On Friday, the U.S Army Corps of Engineers released a report about its annual dredging of approximately 9,000 cubic yards of material from Ninilchik’s small boat harbor, finding no expectations that it will impact the local environment.
Ninilchik’s small boat harbor consists of a mooring basin, designed to hold 32 boats (though sometimes holding up to 100, according to the Army Corps report), in the mouth of the Ninilchik River just upstream of where it drains into Cook Inlet. A 50 foot-wide channel, with a depth of 9 feet above the average lowest tidal line, leads from the basin into the Inlet and is passable at high tide. The harbor is used by recreational boaters and commercial fishermen, most of whom deposit their catch at canneries in Kenai, according to the report.
The flow of the Ninilchik River and the currents of Cook Inlet fill the harbor basin and channel mouth with sand, silt, and gravel. To preserve the harbor, the Army Corps has been dredging it annually since it was built in 1961.
The dredgings considered in the report — those between 2017 and 2019 — are planned to follow the Corps’ usual procedure: material removed from the harbor will be trucked to a temporary basin on the Ninilchik beach and stored while its water drains back into Cook Inlet. After it’s dried out, the dredged material is used to build up eroding areas of Ninilchik’s shoreline.
One change in the future dredging procedure will be its volume. Future dredging will remove an additional 4,000 cubic yards of material because of an update from the National Oceanic Atmospheric Administration that predicts a change in local tides.
With the increase, the Ninilchik operation’s volume will be comparable to the approximately 15,000 cubic yards the Army Corps dredges annually from Homer’s small boat dock and adds to the Homer Spit. Both are dwarfed, however, by the approximately 1 million cubic yards of material the Army Corps dredges from the Port of Anchorage between April and November, according to the report.

TASKS AND EXERCISES:
1. Answer these questions from the Ninilchik harbor dredging passage.
(a) How many boats is the mooring basin designed to hold?
(b) In what year was the harbor built?
(c) About how many cubic yards does the Army Corps dredge each year from Homer's small boat dock?
2. Supply what follows the last sentence of the Ninilchik harbor dredging passage.

PROVIDED INFORMATION:
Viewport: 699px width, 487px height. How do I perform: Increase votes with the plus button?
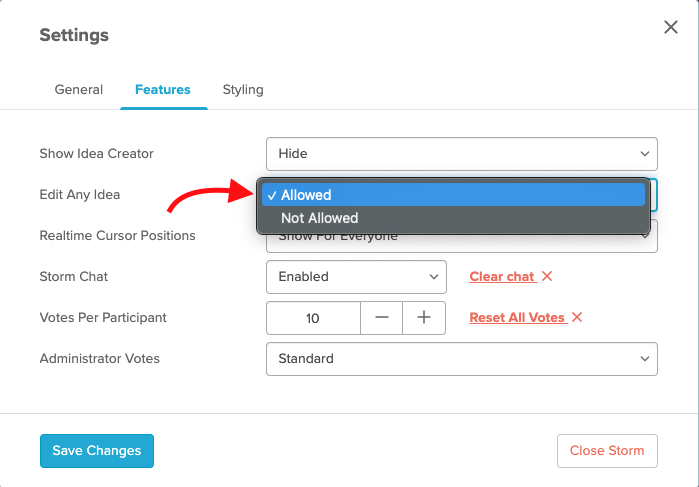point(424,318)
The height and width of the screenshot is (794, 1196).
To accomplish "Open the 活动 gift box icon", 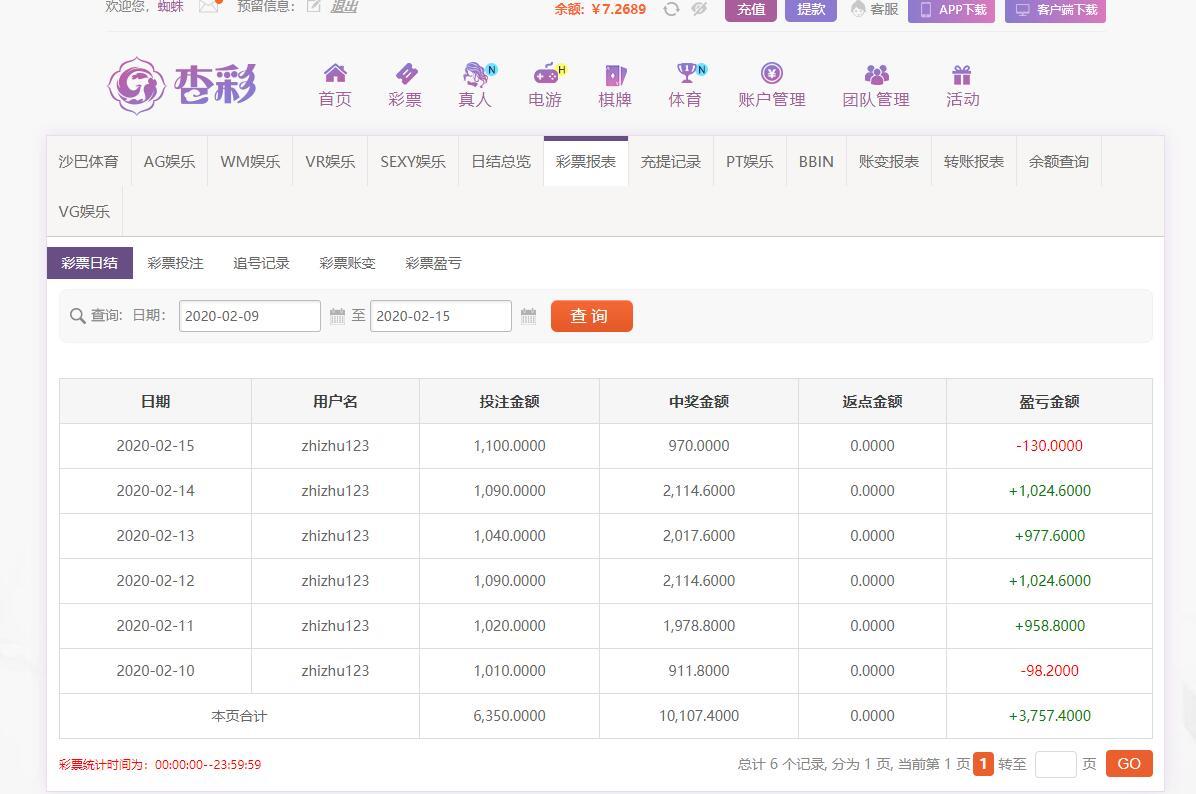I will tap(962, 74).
...
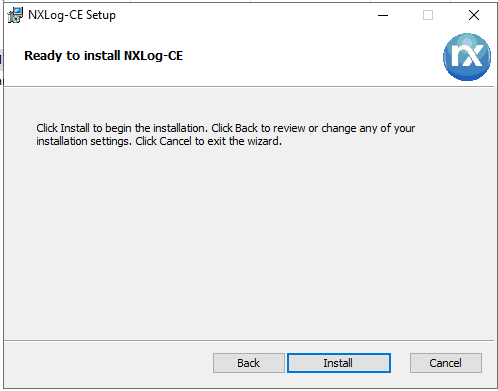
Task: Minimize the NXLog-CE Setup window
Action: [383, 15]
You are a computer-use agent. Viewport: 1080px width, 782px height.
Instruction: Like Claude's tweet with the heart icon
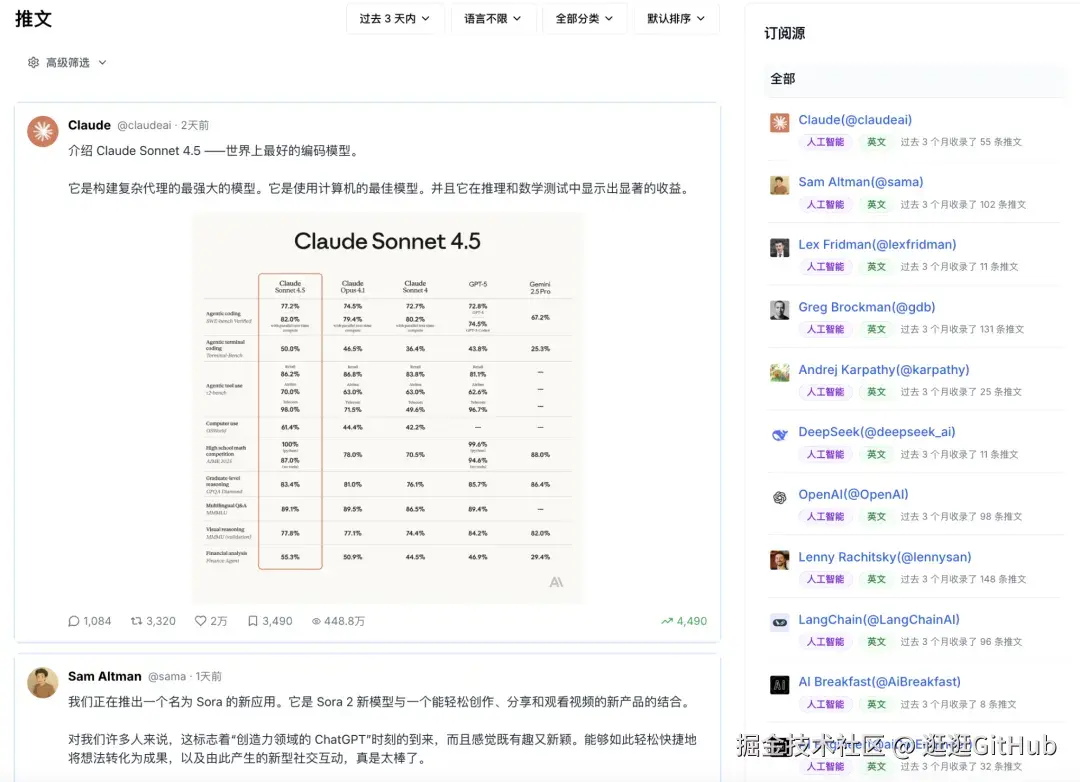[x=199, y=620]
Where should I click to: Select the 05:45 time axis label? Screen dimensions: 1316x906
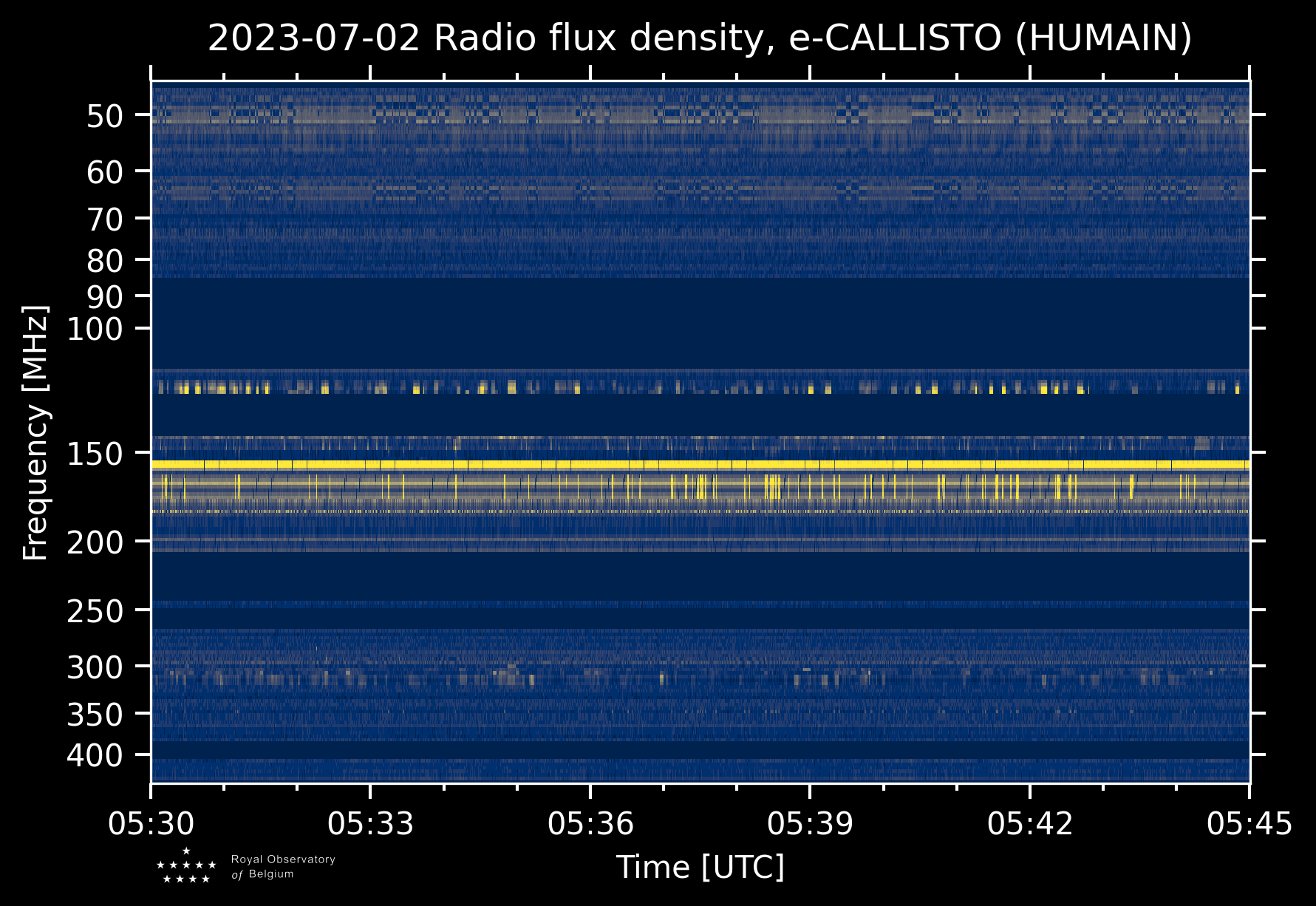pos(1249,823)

SET OF ANSWERS:
1.
(a) 32 boats.
(b) 1961.
(c) Approximately 15,000 cubic yards.

2.
Until 1996, the Corps put the dredged matter to the north of the harbor mouth. However, researchers discovered that the local Cook Inlet current flows predominantly south during the winter and was carrying the material back into the harbor. Subsequently, it has been deposited to the south of the harbor mouth instead.
The report released Friday considered deposit locations on the both the north and south beaches. The Army Corps’ preferred option would spread the material along erosion-prone areas of the south beach, giving some to the Alaska Department of Transportation, which since 2013 has used up to 5,000 cubic yards of dredged matter to shore up roadbed revetments and maintain its own erosion-control project.
The environmental assessment cites studies that analyzed dredged material from the Ninilchik harbor for signs of contamination, concluding that no significant contamination was found. The report states that most small boat harbors have “low-level chronic contamination,” but material from the Ninilchik harbor may be cleaner because the harbor is flushed out by the river, the report authors speculated.
Materials tested for include diesel, lubricating oil, metals from fuels, paint, and batteries, pesticides, and solvents. Only arsenic and chromium were found in the sediments in levels that exceeded the Alaska Department of Environmental Conservation’s standards for disposal, but “were determined to be within background concentrations and are assumed to be naturally occurring,” the report stated.
The timing of the dredging work — between March 15 and May 15 — is designed not to interfere with the area’s spawning populations of chinook, coho, and pink salmon, nor with steelhead and Dolly Varden trout. The timing is also meant to avoid the period in which larval razor clams settle into Cook Inlet’s coastal mud.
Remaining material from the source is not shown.